Marketlerdeki fiyatların artışı, ısrarla uygulanan yanlış tarım ve gıda politikalarının bir sonucudur. Bu sonuca yol açan etkenler irdelenmeden gıda fiyatlarındaki dönemsel ya da sürekli yüksek artış sorunu çözülemez. Ülkemiz özelinde gıda fiyatlarındaki artış nedenlerini şu başlıklarda özetleyebiliriz.

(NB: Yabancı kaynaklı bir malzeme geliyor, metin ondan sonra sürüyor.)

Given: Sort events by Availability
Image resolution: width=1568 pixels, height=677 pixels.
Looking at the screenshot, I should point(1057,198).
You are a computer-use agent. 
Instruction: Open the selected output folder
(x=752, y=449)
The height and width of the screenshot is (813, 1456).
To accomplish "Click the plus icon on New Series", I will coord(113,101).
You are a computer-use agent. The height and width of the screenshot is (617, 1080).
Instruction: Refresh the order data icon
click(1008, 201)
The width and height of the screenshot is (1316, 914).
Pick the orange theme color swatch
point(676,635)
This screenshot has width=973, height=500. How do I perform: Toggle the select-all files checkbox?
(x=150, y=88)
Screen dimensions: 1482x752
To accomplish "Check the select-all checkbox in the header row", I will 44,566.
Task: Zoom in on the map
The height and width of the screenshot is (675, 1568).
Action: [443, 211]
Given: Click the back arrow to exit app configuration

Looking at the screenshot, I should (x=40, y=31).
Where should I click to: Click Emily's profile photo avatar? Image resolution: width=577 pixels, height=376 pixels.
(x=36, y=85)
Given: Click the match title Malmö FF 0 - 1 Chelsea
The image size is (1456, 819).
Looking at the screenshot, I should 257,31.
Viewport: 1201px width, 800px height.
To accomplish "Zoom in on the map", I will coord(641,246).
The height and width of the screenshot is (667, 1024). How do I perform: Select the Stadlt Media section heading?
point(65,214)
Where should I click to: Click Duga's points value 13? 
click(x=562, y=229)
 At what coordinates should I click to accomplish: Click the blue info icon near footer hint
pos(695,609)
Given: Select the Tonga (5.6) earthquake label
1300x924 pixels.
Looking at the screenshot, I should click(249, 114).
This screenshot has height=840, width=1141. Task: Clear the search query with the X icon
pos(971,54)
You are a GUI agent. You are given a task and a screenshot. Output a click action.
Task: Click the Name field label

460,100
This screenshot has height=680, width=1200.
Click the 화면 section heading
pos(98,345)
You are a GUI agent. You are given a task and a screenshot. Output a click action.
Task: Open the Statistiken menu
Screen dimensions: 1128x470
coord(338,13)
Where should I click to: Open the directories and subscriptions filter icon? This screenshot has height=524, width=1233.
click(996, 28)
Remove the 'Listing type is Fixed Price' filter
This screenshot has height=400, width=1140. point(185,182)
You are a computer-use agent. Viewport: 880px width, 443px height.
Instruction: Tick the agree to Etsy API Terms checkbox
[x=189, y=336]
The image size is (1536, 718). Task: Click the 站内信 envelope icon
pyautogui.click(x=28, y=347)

 * Doğa koşullarına bağlı üretimin kuraklık, sel, don vb. iklime bağlı dönemsel ve bölgesel değişikliklerden etkilenmesine bağlı üretim azlığı

* Pandemi gibi küresel şokların üretimdeki arza, tüketimdeki talebe, tedarik zincirindeki kırılmalara, mevsimlik işgücü piyasasına, uluslararası ticarete etkisiyle oluşan fiyatların etkisi

* Genel ekonomi politikaları içerinde tarım sektörüne biçilen rol ve ayrılan payların miktarı

* Dünyada tarımsal girdi, gıda tedarik zinciri ve gıda sanayinde var olan tekelci yapı ve ülkemizdeki güçlü etkisi

* Ülkemizde tarım sektörünün kronikleşen yapısal sorunlarının çözülememiş olması

* Türkiye’de güncel ve sağlıklı veri yetersizliğinde gerekli planlama, proje ve projeksiyonların yapılamaması

* Tarım dışı amaçlı arazi kullanımının artması ve/veya yanlış tarım politikaları nedeniyle çiftçinin üretimden vazgeçmesi nedeniyle üretim alanlarının azalmasına bağlı üretim azlığı

* Etki analizi yapılmış tarımsal desteklerle ülkesel ve bölgesel düzeyde yönlendirilmesi gereken tarımsal üretim planlamasının olmayışı, arz talep dengesizliği sonucu yurt içine arz edilen üretim miktarının azlığı

* Ülkemizde yetersiz miktarda ve zamanında ödenmeyen destek miktarları nedeniyle çiftçimizin dünya çiftçileri ile rekabet edemeyişi

* Dışa bağımlı mazot, gübre, yem, tohum, ilaç gibi temel tarımsal girdi maliyetlerindeki artışın üretim maliyetini yükseltmesi, girdilerde maliyeti azaltıcı KDV/ÖTV indirimi olmaması

* Öz sermayesi yetersiz çiftçinin üretime uygun kredi koşulları ortamı oluşturulmaması nedeniyle ipotek konulan üretime araçlarının icra yoluyla alınması sonucu üretimdeki azalma

* Önceden açıklanan gerçekçi alım fiyatlarının olmayışı ile ürün alım garantisinin yetersizliği/yokluğunda üreticiye ödenen fiyatların üretimde devamlılığa olumsuz etkisi

* İklime bağımlılığı azaltacak sulama yatırımlarının ve verimliliği artıracak arazi toplulaştırma hizmetlerinin yetersizliği nedeniyle verim düşüklüğünün üretime olumsuz etkisi

* Ülke içi üretimin yetersizliği nedeniyle gerekli olan ancak yetersiz kalan stokların yurtdışından karşılanması gereği

* Yurt dışı ülkelerdeki üretim miktarlarındaki değişimlere bağlı ithal ürün fiyatlarının yükselmesi, döviz fiyatlarındaki artış ve TL’nin değer kaybının dış ticaret fiyatlarına olumsuz etkisi

* Dış ülkelerin yüksek tarım destekleri ile ihracat/ithalat kısıtları dahil korumacı dış ticaret politikaları sonucu dışsatımın kısıtlanması, daha yüksek fiyata dışalım yapılması zorunluluğu

* Dışalımdaki bağımlılığın ülke üretiminin orta ve uzun vadede azalmaya yol açacak olması

* Gıda tedarik zincirinde aracı sayısının fazlalığı ile zincir marketlerin fiyat belirleme tekeli oluşturması

* Güçlü demokratik üretici ve tüketici kooperatiflerinin yetersizliği nedeniyle üretici geliri azalırken tüketicilerin fahiş fiyatla gıdaya erişimi sorununun çözülememesi

* Tüketicilerin gelir düzeyinin düşüklüğü ve gıda maddelerine yapılan harcamanın gelirdeki payının yüksekliği

* Kamu yönetimindeki düzenleme ve denetim yetersizliği sonucu fiyat spekülasyonunun önlenememesi

* Yerli üretimi ve üreticiyi koruyacak kamucu tarım politikaları yerine dışa bağımlı özelleştirmeci destekleri azaltıcı neoliberal tarım politikalarının kesintisiz sürdürülme yanlışı.

Çözüm; stratejik bir sektör olan tarım sektörünü gecikmeksizin korumak ve somut önlemlerle üretim ekonomisine geçmek, “Kamucu Tarım Politikaları” değişikliğine dönüş, yerli üretimi ve üreticiyi koruyan doğru tarım politikalarını uygulamaktır.